Lyon College expands the Lamar Williamson Prize

by Talk Business & Politics staff ([email protected]) 200 views 

Jim and Carole Williamson have made a $25,000 gift to the Lamar Williamson Prize for Excellence in Teaching, increasing the annual award amount from $2,500 to $3,500. This increase allows the award to now not only benefit the recipient but also Lyon students.

The recipient traditionally wins a silver cup and a personal stipend of $2,500. Now, he or she will also receive an additional $1,000 to conduct a creative project or activity with students in addition to giving the annual Williamson Prize lecture in the spring.

The Williamson Prize is awarded annually to a Lyon faculty member whose accomplishments as a teacher and a scholar, personal character and service to church and community make him or her deserving of such an honor. Nominations are solicited from faculty and students and a Williamson Prize Selection Committee recommends a recipient to the Board of Trustees for its approval at its spring meeting.

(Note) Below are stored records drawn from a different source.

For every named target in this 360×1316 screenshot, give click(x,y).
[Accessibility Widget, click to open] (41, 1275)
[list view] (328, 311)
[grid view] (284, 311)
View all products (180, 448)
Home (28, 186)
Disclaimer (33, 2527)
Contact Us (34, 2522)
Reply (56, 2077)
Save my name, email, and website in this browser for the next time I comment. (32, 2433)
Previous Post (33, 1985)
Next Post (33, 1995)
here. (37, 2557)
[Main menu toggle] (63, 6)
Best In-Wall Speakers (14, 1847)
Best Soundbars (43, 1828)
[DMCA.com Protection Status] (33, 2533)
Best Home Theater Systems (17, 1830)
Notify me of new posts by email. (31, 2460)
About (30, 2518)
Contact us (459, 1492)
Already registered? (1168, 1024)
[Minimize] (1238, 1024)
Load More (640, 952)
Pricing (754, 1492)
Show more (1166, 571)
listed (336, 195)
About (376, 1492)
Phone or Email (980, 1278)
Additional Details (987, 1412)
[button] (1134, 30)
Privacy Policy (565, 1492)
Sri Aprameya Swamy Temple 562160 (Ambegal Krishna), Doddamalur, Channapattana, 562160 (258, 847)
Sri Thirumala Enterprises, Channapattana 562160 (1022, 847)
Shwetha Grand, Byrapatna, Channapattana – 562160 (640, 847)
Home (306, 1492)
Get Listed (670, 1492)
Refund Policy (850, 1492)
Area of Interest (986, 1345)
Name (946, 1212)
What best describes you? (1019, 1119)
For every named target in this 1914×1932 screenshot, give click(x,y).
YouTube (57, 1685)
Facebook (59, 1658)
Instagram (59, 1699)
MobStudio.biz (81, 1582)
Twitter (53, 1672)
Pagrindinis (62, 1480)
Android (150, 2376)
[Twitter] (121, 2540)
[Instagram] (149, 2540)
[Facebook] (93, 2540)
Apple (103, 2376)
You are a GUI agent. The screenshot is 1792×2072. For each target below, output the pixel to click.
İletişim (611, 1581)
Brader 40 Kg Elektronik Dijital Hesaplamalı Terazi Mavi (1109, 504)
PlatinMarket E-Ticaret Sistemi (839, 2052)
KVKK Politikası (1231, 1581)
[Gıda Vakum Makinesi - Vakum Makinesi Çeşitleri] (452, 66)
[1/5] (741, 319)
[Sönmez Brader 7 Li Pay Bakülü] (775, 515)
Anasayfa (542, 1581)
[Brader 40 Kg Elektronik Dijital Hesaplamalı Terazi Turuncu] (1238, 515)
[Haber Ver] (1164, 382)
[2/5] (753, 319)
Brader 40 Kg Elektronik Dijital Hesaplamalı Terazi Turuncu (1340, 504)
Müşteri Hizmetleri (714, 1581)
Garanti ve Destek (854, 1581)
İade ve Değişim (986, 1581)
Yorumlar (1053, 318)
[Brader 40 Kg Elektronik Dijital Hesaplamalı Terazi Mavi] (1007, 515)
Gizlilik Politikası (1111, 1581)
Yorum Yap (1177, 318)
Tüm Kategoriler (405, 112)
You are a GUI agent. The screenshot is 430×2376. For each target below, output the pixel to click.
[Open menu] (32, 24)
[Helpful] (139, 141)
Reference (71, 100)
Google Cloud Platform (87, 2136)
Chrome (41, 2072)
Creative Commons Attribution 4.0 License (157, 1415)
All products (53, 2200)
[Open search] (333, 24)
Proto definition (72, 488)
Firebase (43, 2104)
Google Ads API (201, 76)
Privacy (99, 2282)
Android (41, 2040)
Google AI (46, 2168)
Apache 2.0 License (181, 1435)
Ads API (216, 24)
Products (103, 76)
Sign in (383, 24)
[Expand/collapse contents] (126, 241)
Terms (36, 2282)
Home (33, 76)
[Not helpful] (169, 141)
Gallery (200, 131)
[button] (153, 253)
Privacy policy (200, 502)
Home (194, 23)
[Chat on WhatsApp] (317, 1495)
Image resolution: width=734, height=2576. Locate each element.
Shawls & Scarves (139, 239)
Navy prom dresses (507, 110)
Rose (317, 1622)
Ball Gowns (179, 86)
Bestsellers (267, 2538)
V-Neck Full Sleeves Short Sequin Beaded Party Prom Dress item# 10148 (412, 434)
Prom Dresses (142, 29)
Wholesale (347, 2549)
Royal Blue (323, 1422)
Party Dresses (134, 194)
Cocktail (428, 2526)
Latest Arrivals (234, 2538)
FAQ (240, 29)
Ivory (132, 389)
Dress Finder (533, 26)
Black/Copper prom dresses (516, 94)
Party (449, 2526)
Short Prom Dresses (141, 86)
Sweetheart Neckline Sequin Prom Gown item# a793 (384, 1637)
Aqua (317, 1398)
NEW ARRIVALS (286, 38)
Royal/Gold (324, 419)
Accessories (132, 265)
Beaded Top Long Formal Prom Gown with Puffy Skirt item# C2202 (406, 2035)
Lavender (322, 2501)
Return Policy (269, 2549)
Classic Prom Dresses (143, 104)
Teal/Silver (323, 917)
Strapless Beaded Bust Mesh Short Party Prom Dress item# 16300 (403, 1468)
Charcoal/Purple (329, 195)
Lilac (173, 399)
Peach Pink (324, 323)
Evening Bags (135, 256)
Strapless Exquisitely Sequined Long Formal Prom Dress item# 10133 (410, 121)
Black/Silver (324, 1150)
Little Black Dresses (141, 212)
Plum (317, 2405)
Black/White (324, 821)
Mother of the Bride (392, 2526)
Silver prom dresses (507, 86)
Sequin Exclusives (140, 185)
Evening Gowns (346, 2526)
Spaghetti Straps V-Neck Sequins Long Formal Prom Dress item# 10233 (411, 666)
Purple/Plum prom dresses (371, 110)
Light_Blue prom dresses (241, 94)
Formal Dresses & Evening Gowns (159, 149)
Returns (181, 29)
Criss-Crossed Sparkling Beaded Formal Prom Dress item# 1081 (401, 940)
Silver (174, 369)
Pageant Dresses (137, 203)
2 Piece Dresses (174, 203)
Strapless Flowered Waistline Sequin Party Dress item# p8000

Jim and Carole Williamson have added funds to the award over the years.

“We feel honored to be able to do so,” Jim said.

“The Williamsons are a wonderful example of a greater community of people throughout the region who, over the years, have recognized the exceptional quality of the teaching and learning that takes place at Lyon College,” said Vice President for Advancement Dr. David Hutchison, “They are committed to supporting ways in which we can both enhance and celebrate that.”

Carole is glad the award will directly benefit both faculty and students. She looks forward to seeing the new student project component in action.

“It’s nice to see it go directly to the students because it will help their educational goals,” she said.

The Lamar Williamson Prize for Faculty Excellence was established in 1979 in memory of Lamar Williamson of Monticello. Williamson was a noted lawyer, businessman, civic and Presbyterian Church leader and a lifelong friend and trustee of Lyon College, which he attended from 1901 to 1903.

J. Gaston Williamson of Little Rock originally started the prize and named it for his father. Gaston Williamson was an attorney and civic leader, a Rhodes Scholar.